しかし私の中では体育会以外の選択肢はありませんでした。

「その歳で大学に入って何故わざわざ体育会なの?」

 

今まで何度も何度も質問されました。

話せば長くなるので大体いつも「運動不足だったから運動したくなった」と中途半端にはぐらかしてましたが、

 

私は単純に、

「何かに打ち込むことが出来なかった自分」

というコンプレックスを克服したかったのです。

最後なので臭い事を言うと、青春をやり直したかったのです。

 

「何故柔道部にしたの?」

 

これもよく質問されます。

まず、最後に運動をしていた中学時代からかなりのブランクがあったため、競技に強いこだわりは無かったこと。

「大学から始めても活躍できるよ」「大学から始めても全国大会に行けるよ」という謳い文句の部にはあまり興味が湧かなかったこと(他意はありません)。

どうせだったら敢えて競技レベルの高い、小学校から続けている選手しかいない部に入ってどこまでやれるかやってみたい。

という3点を軸に部を選んだところ、柔道部がヒットしたわけです。

A先輩にI先輩を、大学から始めた初心者と紹介されたことは未だに根に持ってますが、

「初心者でも歓迎です!」「1から教えるので入ってください!」

と言ってくださった先輩方にはとても感謝しています。

 

柔道に関しては、オリンピックで活躍されている選手を知っている程度で完全な素人でした。

入部1週間で、打ち込みをしているだけなのに手が血まみれになり、腕や胸が痣だらけになりました。

待ちに待った乱取り。足払いってこんなに痛いのか。組み手って難しいな。道着をうまく握るだけでも大変なんだな。

女子にボコボコにされる。オリンピックを観ながら、「軽量級の女子ならメダリストでも力づくで勝てるな」と思っていた自分が恨めしい。

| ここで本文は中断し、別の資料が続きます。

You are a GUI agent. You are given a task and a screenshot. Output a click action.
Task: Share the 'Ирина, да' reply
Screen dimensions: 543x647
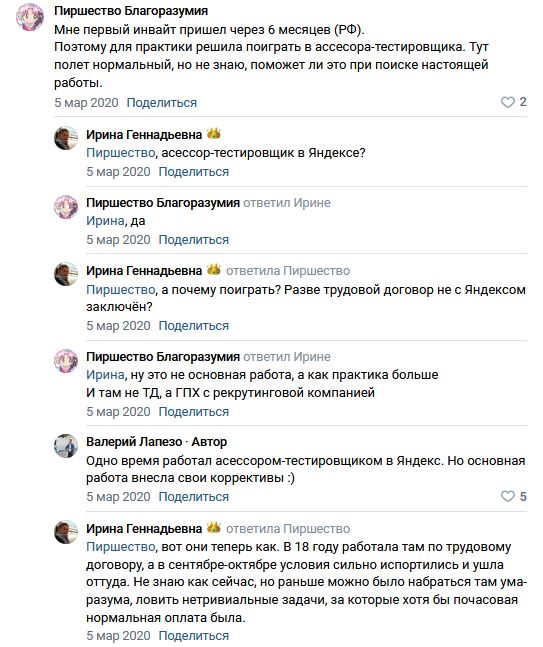click(x=194, y=239)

全然思うように投げれないし、技も耐えられない。寝技は痛い。耳が沸いた。

せめて投げられないよう、あわよくばパワーで相手を投げられるようにと食事とウエイトトレーニングで体重を増やす。

5月に62㎏だった体重は10月には83㎏に(最終的には89㎏)。

にもかかわらず、自分はバテバテになるまで乱取りをしていても相手は飄々としている。汗一つかかない。

体が重いから走るのが辛くなった。

自分が少し強くなったなと思ったら周りも強くなる。あぁ、なるほど。こっちに合わせてくれていたのか。

めちゃくちゃ腹が立つし、悔しい。

んー、この人には最近あまり投げられないな。果たして本気を出しているのだろうか。

 

そんな繰り返しをしているうちに、ある程度の手ごたえを感じ始めました。

小さな話で情けないのですが、ある時期から、一定のレベルの高校生とはいい勝負ができるようになってきました。

しかし、それと同時に今の環境で「早慶戦に4年生で出る」ということが如何に大変な事かという現実を突きつけられました。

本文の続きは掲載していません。